## Work request:
Put the lines of the entries below into a Markdown table with two columns, Row and Line, numbering each row and leaving out blank lines.

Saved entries
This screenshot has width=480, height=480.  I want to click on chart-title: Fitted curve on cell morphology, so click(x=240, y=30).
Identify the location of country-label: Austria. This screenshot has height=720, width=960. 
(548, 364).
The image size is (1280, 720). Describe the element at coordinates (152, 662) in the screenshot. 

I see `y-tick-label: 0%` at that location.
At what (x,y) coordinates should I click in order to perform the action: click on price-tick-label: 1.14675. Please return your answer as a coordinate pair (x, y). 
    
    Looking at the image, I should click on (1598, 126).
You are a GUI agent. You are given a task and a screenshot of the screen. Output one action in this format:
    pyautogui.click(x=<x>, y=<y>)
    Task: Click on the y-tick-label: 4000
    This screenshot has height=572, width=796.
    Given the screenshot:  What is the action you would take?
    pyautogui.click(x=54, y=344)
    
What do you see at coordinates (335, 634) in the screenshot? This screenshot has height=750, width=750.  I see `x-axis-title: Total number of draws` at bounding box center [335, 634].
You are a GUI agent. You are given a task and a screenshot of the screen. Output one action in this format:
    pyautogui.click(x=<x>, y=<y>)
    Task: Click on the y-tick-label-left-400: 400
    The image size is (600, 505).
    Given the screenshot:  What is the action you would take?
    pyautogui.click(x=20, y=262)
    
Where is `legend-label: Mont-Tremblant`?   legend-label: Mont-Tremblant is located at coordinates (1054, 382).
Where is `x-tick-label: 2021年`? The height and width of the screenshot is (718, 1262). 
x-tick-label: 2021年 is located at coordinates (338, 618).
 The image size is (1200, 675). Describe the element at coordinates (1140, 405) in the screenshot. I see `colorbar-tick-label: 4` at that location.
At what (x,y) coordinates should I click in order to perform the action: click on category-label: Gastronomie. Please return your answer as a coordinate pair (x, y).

## Worked solution:
| Row | Line |
|---|---|
| 1 | This screenshot has width=480, height=480.  I want to click on chart-title: Fitted curve on cell morphology, so click(x=240, y=30). |
| 2 | Identify the location of country-label: Austria. This screenshot has height=720, width=960.  |
| 3 | (548, 364). |
| 4 | The image size is (1280, 720). Describe the element at coordinates (152, 662) in the screenshot.  |
| 5 | I see `y-tick-label: 0%` at that location. |
| 6 | At what (x,y) coordinates should I click in order to perform the action: click on price-tick-label: 1.14675. Please return your answer as a coordinate pair (x, y).  |
| 7 |     Looking at the image, I should click on (1598, 126). |
| 8 | You are a GUI agent. You are given a task and a screenshot of the screen. Output one action in this format: |
| 9 |     pyautogui.click(x=<x>, y=<y>) |
| 10 |     Task: Click on the y-tick-label: 4000 |
| 11 |     This screenshot has height=572, width=796. |
| 12 |     Given the screenshot:  What is the action you would take? |
| 13 |     pyautogui.click(x=54, y=344) |
| 14 | What do you see at coordinates (335, 634) in the screenshot? This screenshot has height=750, width=750.  I see `x-axis-title: Total number of draws` at bounding box center [335, 634]. |
| 15 | You are a GUI agent. You are given a task and a screenshot of the screen. Output one action in this format: |
| 16 |     pyautogui.click(x=<x>, y=<y>) |
| 17 |     Task: Click on the y-tick-label-left-400: 400 |
| 18 |     The image size is (600, 505). |
| 19 |     Given the screenshot:  What is the action you would take? |
| 20 |     pyautogui.click(x=20, y=262) |
| 21 | Where is `legend-label: Mont-Tremblant`?   legend-label: Mont-Tremblant is located at coordinates (1054, 382). |
| 22 | Where is `x-tick-label: 2021年`? The height and width of the screenshot is (718, 1262).  |
| 23 | x-tick-label: 2021年 is located at coordinates (338, 618). |
| 24 |  The image size is (1200, 675). Describe the element at coordinates (1140, 405) in the screenshot. I see `colorbar-tick-label: 4` at that location. |
| 25 | At what (x,y) coordinates should I click in order to perform the action: click on category-label: Gastronomie. Please return your answer as a coordinate pair (x, y). |